§ **WORK TO BE COMPLETED**
Please answer from the passage on reading pastors and laymen: what does it say lay writers lack that leads them to strange theological ideas?

I do not like reading pastors because they are often one issue people. Everything has to do with that one thing they like talking about. This often keeps them from seeing what the actual point of a verse is. There emphasis on application often leads to incredibly ridiculous applications. Many pastors are hyper-sensitive and defensive resulting in pages written to prove some point that has nothing to do with anything. There is also a disturbing trend among pastors to be trendy and hip, which I hate.

I do not like reading laymen because they frequently have no clue. They probably have a fresh insight, which is then ruined by 50 more pages of very odd usages of Scripture, twisted to bolster their theory. Frequently they rely upon visions, dreams, special messages, and other hooey that gives me the creeps. They lack peer review of ideas so often come up with the strangest theological ideas ever.

In the end, the reason I read from all three categories is because they each have something to offer and, at the same time, have faults that make you leery to become a disciple.

Read widely. Don’t be a fan of one author who has Everything Figured Out. I guarantee you they don’t.

Learn to discern truth and error, which is only done by reading stuff that has truth and error. Read the Bible a lot so you can better detect which is which.

§ **DATA EXTRACT**

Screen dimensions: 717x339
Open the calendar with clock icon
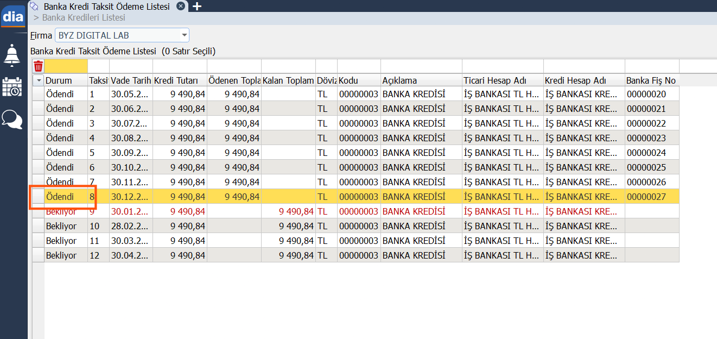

§ **ANSWER FOR THIS EXERCISE**
Peer review of their ideas.